Spot on watcher, there are bits I like about the new Who, and like other here I like to discuss it with the family sprogs not to mention buy em the magazines, toys etc etc...
BUT it's like watching one of your close friends losing the battle against alcohol, the occasional good night out doesn't make up for what has been lost, or one feels, with a bit of TLC could be recovered.

Dr Huff
DDT did a job on me

DavidXBrunt

No, it's not like that at all. The world has moved on and, like it or not, the environment that fostered and created the original show isn't there any more. If New Who was like Old Who in presentation then it wouldn't have worked, I really believe that.

Leigh S

I agree, but what you were the first to draw the parallel - old Who did alien planets - were they well realised in comparison to the new? you can't compare, as the way we watched old Who is very different to the way TV is watched today.  

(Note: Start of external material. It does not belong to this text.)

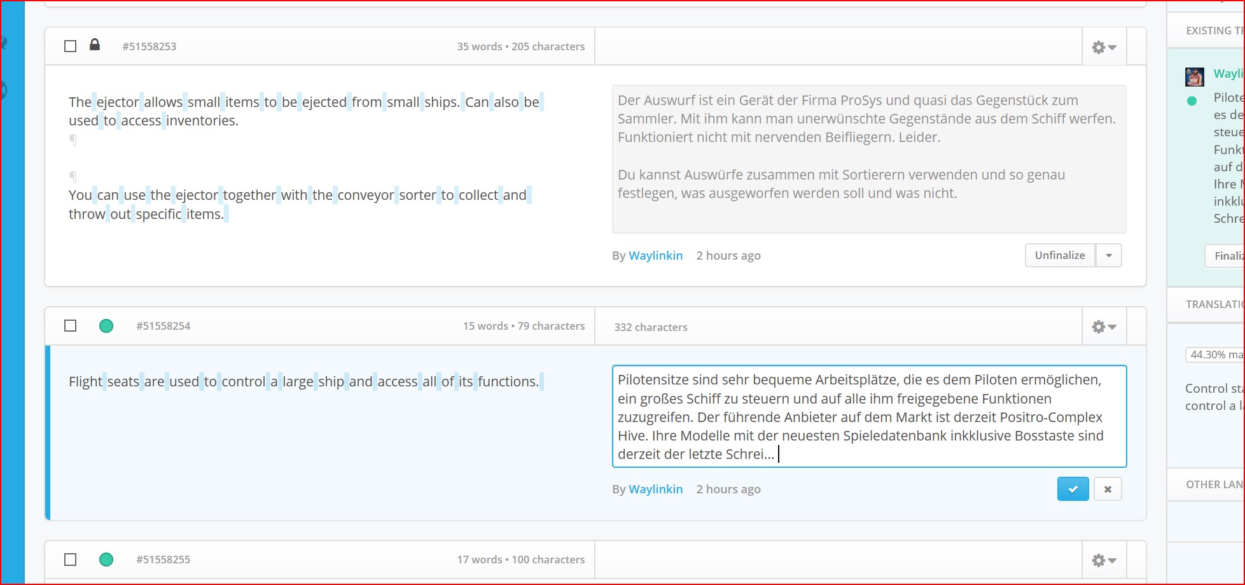Image resolution: width=1245 pixels, height=585 pixels.
Task: Open Waylinkin profile link under ejector translation
Action: tap(655, 255)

New Who has to make them "look" more real, but do they feel any more real becasue tehy look more real?  Objectively viewing both fresh now, New Who wins visually, but its an unfair comparison.

Old Whos alien worlds may have been forests or caves, but they werent really any the worse for that in their day

DavidXBrunt

Well actually I think it was Pete who brought the subject of alien worlds up, but that's by the by.

Your pooint that Who in its day was fine for what it was is essentially something I agree on. It's the old sfx snake test, I suppose. Kinda and The U.S.telemovie with the Jon Pertwee logo both have fake snakes. Which one is better realised and which is the better story.

But I don't think New Who is style over substance. Some of my favourite Who ever is from the last 5 years.